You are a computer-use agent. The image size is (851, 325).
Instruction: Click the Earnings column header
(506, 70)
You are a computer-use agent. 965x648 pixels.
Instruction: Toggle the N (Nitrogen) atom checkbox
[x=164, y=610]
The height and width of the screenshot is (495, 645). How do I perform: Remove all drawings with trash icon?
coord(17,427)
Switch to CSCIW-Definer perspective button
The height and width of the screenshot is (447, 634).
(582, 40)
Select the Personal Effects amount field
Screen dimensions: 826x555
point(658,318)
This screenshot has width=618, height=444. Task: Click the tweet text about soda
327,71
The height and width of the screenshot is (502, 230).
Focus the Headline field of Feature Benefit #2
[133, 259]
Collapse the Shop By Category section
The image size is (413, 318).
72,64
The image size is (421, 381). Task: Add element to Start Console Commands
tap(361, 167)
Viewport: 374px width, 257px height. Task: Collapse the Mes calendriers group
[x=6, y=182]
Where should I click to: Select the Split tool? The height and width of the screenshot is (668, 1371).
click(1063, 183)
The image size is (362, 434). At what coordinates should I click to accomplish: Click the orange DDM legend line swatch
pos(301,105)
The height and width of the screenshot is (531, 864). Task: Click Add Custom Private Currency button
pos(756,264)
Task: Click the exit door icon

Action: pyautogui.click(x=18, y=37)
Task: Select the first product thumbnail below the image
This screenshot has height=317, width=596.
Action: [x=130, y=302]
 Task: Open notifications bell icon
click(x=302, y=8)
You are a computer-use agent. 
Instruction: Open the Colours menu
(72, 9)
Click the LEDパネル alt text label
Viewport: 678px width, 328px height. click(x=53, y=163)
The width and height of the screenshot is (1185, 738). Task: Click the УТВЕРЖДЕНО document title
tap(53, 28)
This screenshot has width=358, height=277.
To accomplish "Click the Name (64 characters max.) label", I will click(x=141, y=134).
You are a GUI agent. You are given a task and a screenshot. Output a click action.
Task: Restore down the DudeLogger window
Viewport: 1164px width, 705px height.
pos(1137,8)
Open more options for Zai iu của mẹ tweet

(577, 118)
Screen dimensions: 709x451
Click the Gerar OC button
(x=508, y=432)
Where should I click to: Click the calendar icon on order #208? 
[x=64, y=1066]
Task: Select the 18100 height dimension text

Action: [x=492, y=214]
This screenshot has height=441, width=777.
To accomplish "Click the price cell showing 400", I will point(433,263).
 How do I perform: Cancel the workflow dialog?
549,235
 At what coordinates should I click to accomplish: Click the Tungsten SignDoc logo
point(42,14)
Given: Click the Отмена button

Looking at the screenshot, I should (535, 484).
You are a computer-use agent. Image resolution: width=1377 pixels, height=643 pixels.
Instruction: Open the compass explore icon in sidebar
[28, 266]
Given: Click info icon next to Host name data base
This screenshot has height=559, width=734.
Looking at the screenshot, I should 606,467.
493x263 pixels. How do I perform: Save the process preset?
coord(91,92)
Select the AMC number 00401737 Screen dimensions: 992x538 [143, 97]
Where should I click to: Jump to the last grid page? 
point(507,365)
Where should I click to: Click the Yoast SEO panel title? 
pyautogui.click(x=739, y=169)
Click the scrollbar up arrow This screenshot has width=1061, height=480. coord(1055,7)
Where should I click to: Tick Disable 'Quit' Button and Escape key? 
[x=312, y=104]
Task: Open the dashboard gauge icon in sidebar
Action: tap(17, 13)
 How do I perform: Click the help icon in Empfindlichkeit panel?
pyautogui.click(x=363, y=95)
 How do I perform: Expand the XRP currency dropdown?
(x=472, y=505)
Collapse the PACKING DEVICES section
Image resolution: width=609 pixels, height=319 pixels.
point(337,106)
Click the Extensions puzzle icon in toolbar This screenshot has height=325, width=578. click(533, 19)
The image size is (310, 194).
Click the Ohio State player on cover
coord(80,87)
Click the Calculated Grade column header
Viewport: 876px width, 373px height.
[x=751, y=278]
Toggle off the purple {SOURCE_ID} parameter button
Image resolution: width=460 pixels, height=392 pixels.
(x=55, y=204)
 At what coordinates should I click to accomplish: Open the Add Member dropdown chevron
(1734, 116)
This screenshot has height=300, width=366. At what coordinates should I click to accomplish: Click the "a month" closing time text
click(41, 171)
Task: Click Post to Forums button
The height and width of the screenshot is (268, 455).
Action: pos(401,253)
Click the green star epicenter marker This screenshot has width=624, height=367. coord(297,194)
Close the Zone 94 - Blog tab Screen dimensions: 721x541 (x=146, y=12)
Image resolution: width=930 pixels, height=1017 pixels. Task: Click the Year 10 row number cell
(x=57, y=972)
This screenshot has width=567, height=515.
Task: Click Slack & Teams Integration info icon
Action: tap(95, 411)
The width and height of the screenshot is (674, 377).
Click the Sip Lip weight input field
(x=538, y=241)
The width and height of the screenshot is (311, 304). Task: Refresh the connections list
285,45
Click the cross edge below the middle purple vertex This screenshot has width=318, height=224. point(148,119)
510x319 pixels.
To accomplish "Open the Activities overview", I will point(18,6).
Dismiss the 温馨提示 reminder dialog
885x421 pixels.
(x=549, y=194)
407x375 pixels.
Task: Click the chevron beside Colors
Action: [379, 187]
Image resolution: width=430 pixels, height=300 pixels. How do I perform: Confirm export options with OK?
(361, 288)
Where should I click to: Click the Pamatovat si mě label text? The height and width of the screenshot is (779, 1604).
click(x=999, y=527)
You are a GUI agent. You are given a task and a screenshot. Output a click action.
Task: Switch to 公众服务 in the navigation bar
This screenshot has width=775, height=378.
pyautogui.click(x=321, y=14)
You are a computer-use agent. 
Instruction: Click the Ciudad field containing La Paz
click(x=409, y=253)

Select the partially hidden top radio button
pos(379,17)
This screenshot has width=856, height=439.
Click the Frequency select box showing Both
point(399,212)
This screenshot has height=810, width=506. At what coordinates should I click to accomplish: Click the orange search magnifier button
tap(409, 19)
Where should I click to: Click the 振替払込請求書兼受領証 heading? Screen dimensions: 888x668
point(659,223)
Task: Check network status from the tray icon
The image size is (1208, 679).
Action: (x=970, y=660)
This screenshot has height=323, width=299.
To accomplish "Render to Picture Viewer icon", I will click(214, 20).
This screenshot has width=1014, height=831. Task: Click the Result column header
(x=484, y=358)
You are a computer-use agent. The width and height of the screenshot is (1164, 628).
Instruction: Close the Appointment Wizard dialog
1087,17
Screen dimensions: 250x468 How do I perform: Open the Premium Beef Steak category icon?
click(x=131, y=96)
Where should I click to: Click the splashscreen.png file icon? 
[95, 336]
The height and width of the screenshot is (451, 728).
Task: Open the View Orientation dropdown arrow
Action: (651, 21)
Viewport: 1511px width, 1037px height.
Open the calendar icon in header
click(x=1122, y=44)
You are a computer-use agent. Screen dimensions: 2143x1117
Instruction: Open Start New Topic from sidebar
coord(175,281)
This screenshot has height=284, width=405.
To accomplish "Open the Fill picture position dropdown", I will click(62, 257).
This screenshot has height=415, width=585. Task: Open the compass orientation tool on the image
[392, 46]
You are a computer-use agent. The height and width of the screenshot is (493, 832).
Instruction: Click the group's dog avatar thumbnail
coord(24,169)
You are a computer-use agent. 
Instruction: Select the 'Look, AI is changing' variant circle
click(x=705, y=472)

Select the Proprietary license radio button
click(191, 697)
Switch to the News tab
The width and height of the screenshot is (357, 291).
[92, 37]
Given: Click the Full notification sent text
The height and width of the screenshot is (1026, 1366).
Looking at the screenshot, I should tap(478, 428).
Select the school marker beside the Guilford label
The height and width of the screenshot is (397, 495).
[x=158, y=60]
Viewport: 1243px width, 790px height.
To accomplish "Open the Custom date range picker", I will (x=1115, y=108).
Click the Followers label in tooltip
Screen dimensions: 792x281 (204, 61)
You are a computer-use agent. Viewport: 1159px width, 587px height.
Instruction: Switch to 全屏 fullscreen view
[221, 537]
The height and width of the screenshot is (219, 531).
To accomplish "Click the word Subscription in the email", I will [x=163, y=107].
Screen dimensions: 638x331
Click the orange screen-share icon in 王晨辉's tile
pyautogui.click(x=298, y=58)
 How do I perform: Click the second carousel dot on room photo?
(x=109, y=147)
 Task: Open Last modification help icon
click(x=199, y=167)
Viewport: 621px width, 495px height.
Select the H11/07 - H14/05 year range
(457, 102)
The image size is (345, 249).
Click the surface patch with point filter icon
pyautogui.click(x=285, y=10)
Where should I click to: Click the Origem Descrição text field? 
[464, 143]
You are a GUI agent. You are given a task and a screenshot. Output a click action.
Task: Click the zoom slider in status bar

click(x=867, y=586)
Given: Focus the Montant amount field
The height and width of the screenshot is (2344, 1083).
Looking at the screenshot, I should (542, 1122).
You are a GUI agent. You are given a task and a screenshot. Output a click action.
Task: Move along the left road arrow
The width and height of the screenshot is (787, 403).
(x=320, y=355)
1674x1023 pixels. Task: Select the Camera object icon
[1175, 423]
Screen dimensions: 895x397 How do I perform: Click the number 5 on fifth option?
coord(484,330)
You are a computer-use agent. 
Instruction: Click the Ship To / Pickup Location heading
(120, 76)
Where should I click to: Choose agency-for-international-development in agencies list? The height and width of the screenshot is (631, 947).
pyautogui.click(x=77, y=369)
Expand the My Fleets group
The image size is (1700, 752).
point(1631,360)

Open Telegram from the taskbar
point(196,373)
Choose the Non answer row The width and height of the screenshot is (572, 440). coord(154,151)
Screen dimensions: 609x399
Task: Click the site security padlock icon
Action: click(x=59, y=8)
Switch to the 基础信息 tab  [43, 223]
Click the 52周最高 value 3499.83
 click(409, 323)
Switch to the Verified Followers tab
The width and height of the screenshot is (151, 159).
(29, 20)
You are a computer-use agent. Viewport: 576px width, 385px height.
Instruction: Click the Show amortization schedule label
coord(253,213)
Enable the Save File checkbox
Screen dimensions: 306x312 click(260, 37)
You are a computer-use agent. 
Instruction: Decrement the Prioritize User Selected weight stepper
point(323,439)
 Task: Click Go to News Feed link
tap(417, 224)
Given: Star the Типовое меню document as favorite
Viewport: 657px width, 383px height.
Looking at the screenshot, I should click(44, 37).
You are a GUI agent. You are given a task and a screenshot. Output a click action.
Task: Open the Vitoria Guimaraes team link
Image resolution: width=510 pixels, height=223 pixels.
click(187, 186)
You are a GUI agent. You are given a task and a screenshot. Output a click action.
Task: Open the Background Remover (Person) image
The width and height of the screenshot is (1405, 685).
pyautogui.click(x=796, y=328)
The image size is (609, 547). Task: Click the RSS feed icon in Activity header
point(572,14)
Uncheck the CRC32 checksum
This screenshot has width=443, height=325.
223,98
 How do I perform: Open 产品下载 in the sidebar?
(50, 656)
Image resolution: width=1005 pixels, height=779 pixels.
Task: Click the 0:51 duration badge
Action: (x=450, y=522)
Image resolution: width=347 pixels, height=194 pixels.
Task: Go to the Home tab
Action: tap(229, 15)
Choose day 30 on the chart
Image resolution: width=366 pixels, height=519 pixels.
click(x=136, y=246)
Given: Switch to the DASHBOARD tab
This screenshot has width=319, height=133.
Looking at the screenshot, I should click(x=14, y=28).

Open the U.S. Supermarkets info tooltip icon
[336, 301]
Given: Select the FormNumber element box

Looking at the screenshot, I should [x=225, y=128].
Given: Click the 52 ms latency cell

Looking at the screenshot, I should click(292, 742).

⁂

● **Prompt**: Working from the records above, write out verbatim only the lines from the line containing "Instruction: Select the" through the line containing "Select the school".

● **Final answer**:
Instruction: Select the 'Look, AI is changing' variant circle
click(x=705, y=472)

Select the Proprietary license radio button
click(191, 697)
Switch to the News tab
The width and height of the screenshot is (357, 291).
[92, 37]
Given: Click the Full notification sent text
The height and width of the screenshot is (1026, 1366).
Looking at the screenshot, I should tap(478, 428).
Select the school marker beside the Guilford label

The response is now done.